**ABOUT THIS TASK:** Pictures should be omitted; restate word for word the lines from the one holding "Task: Dismiss the 設定を更新しました notice" through the last line of the entries below.

(RECORDS FOR PROCESSING Opens)

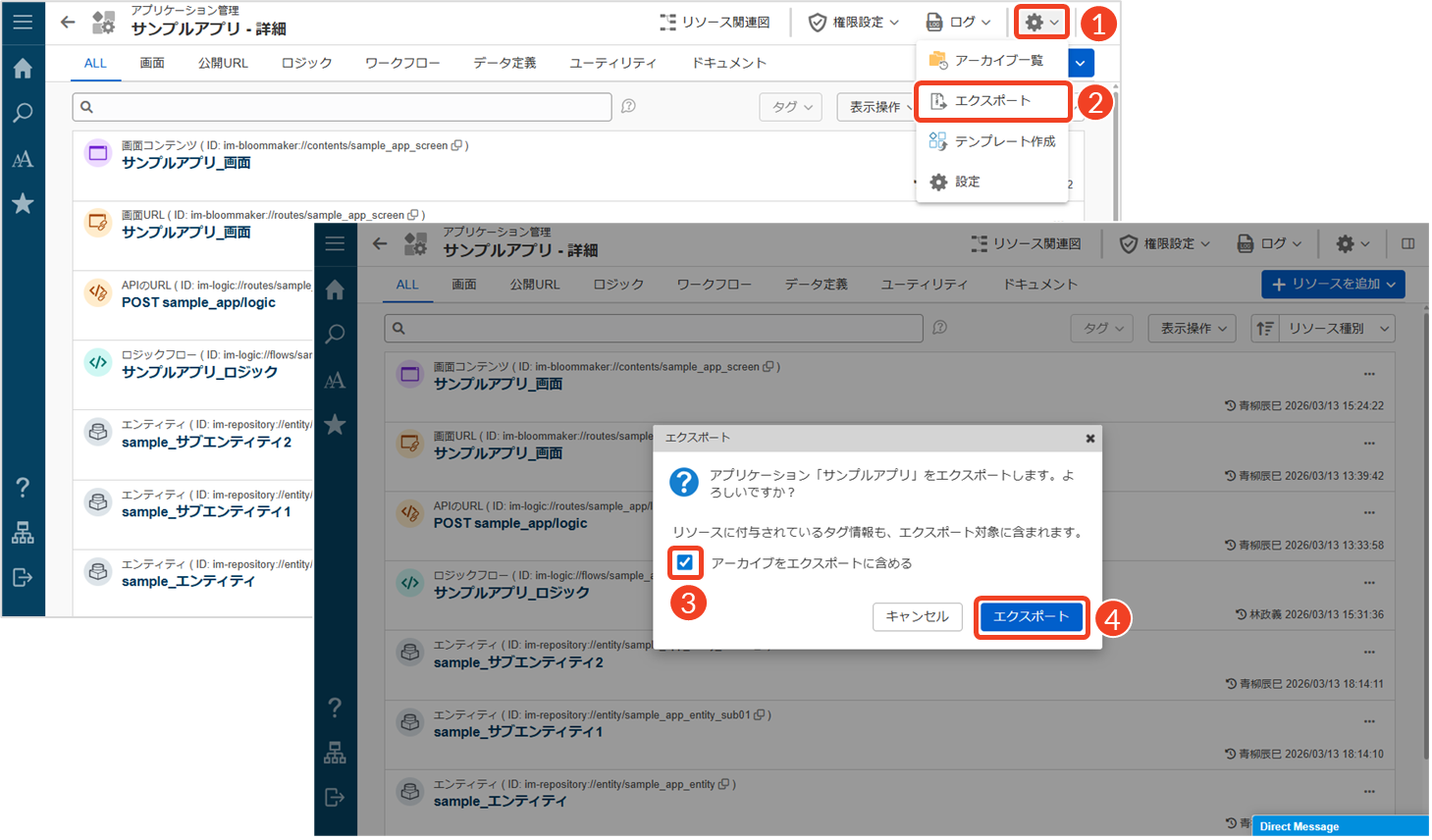Toggle the sort order icon beside リソース種別
1432x840 pixels.
point(1265,329)
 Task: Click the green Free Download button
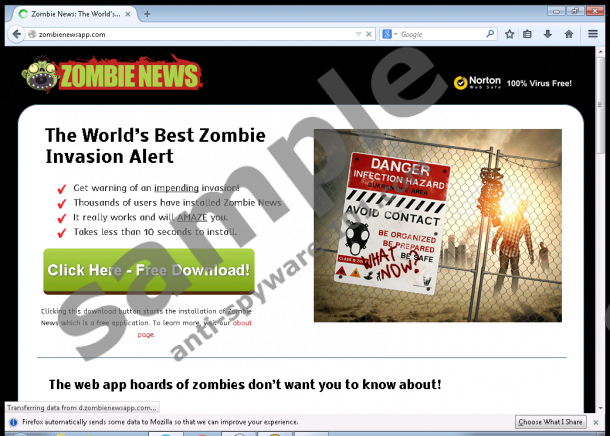[149, 271]
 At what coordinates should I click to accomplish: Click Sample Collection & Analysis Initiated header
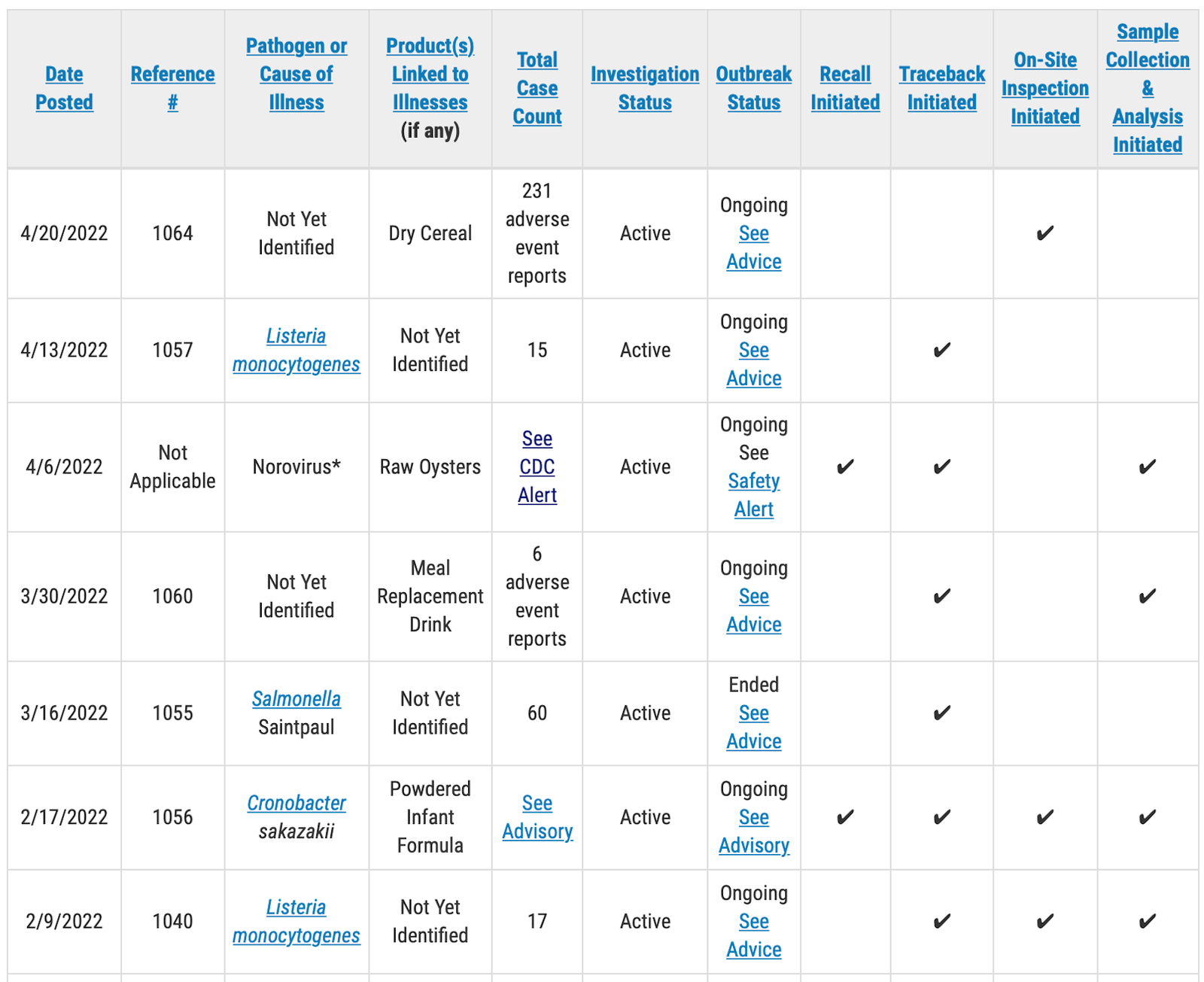pos(1147,88)
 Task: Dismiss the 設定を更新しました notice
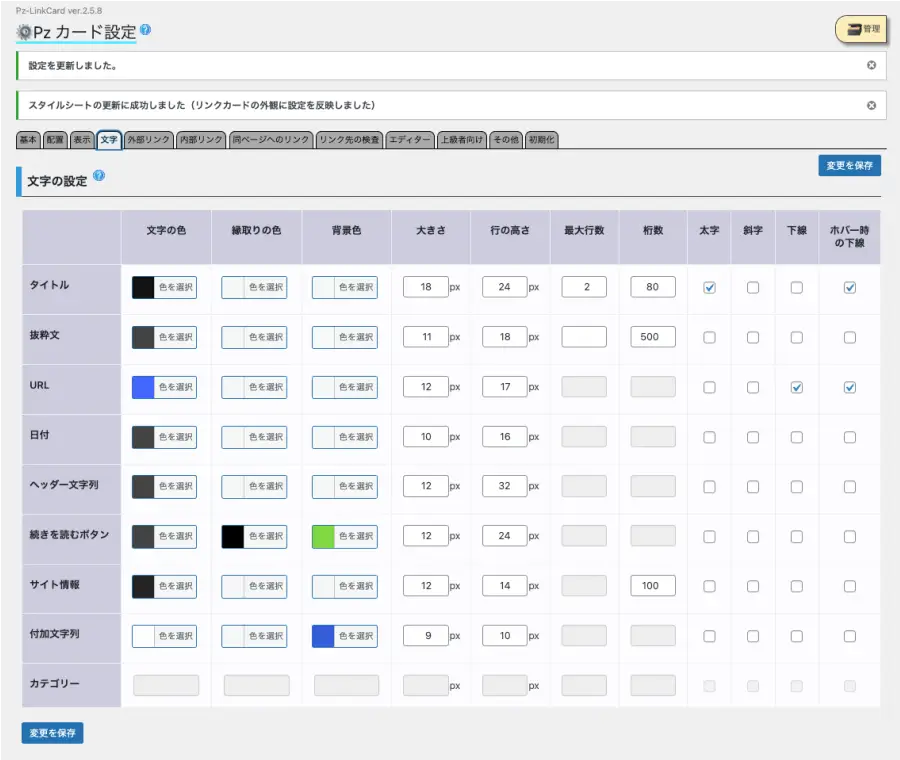(x=871, y=65)
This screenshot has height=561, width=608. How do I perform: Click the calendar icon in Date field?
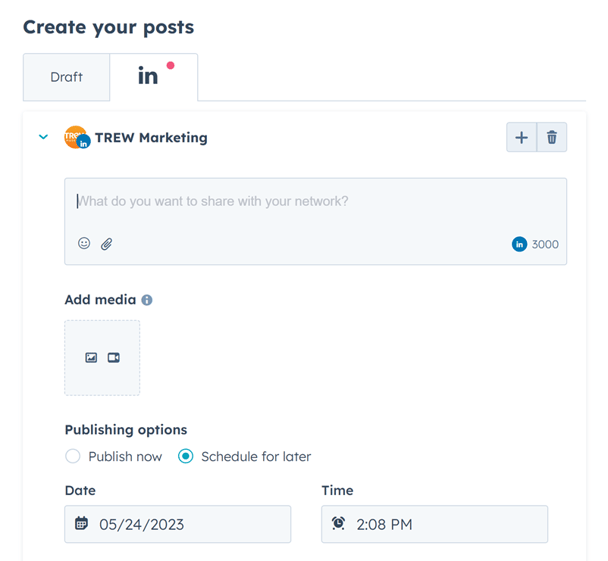point(81,523)
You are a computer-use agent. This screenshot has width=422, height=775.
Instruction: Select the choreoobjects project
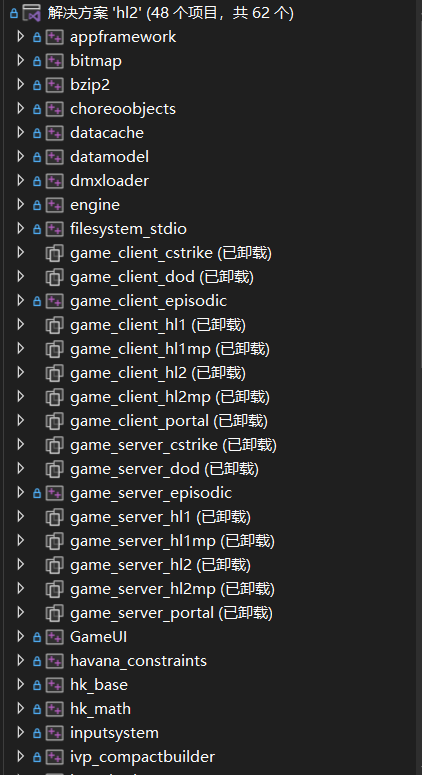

(RECORDS FOR PROCESSING Closes)

**REPLY:**
 Task: Dismiss the 設定を更新しました notice
(x=871, y=65)
This screenshot has height=561, width=608. How do I perform: Click the calendar icon in Date field?
point(81,523)
You are a computer-use agent. This screenshot has width=422, height=775.
Instruction: Select the choreoobjects project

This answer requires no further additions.